The validation of methods that a network of satellites could potentially employ in the quest to discover life outside our solar system has been confirmed by applying these techniques to Earth, the sole known abode of life. Despite the significant difference in observation distances between Earth and distant exoplanets, this milestone represents a crucial step forward.
The astronomers leading the Large Interferometer for Exoplanets (LIFE) mission showcased their ambitious vision through the selection of the acronym LIFE. By harnessing the capabilities of five satellites, the LIFE project aims to achieve what even the James Webb Space Telescope (JWST) cannot—detect signs of biological activity on rocky exoplanets orbiting neighboring stars.
Operating in unison, these proposed satellites will utilize interferometry to merge the light captured by each satellite, functioning collectively as a singular, potent telescope surpassing current launch capabilities.
While this collaborative approach may not replicate all functions of a larger individual telescope, it remains inconsequential when the primary objective is singular. Professor Sascha Quanz of ETH Zurich, the project lead, articulated, “Our objective is to identify chemical compounds within the light spectrum that may indicate the presence of life on exoplanets.”
To assess the feasibility of this concept prior to substantial investment, Quanz and a team of three researchers analyzed Earth’s spectrum in the mid-infrared range using data from the Atmospheric Infrared Sounder on NASA’s Aqua satellite.

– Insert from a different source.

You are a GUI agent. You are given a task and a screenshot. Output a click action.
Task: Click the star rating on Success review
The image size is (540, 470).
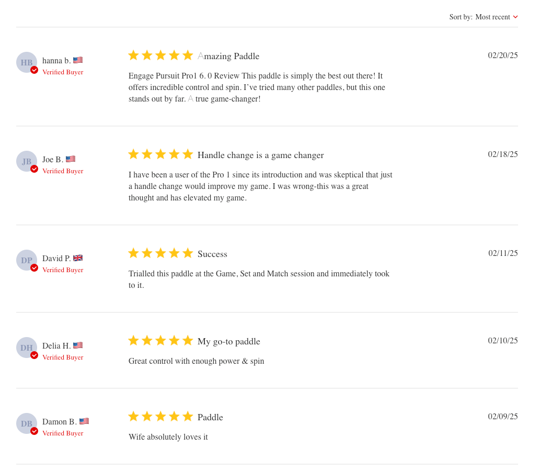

If observers from another star system were to scrutinize Earth using a LIFE-like instrument, they would perceive a faint blue dot devoid of the resolution to distinguish oceans from landmasses. Instead, they would encounter an averaged spectrum representing Earth as a whole, gathered over an extended duration to accumulate adequate photons for meaningful analysis, potentially blurring seasonal variations.
Considering Earth from various vantage points, including over the North Pole, Antarctica, and the equator, the team validated LIFE’s methodology by examining a subset of Aqua Earth’s data equivalent to the radiation collected by a telescope at vast distances. The study affirmed LIFE’s capability to detect carbon dioxide, ozone, and methane in Earth’s atmosphere up to distances of at least 33 light years across all three perspectives.
While nonliving planets can harbor carbon dioxide in their atmospheres, the presence of water, methane, and ozone collectively serves as a compelling indicator of inhabited worlds. LIFE’s potential to assess the habitability or even the presence of life on nearby temperate terrestrial exoplanets underscores its significance in advancing our understanding of extraterrestrial life.
Despite the necessity for extended observation periods, up to 100 days, to gather substantial data on these gases, the efficiency of LIFE in analyzing priority targets makes it a promising tool in the search for life beyond our solar system. Additionally, the pursuit of more definitive biosignatures, such as dimethyl sulfide or methylbromide, may be constrained to a range of 16 light years, as indicated by recent studies.
The comprehensive findings of this research are openly accessible in the publication mentioned in the original text.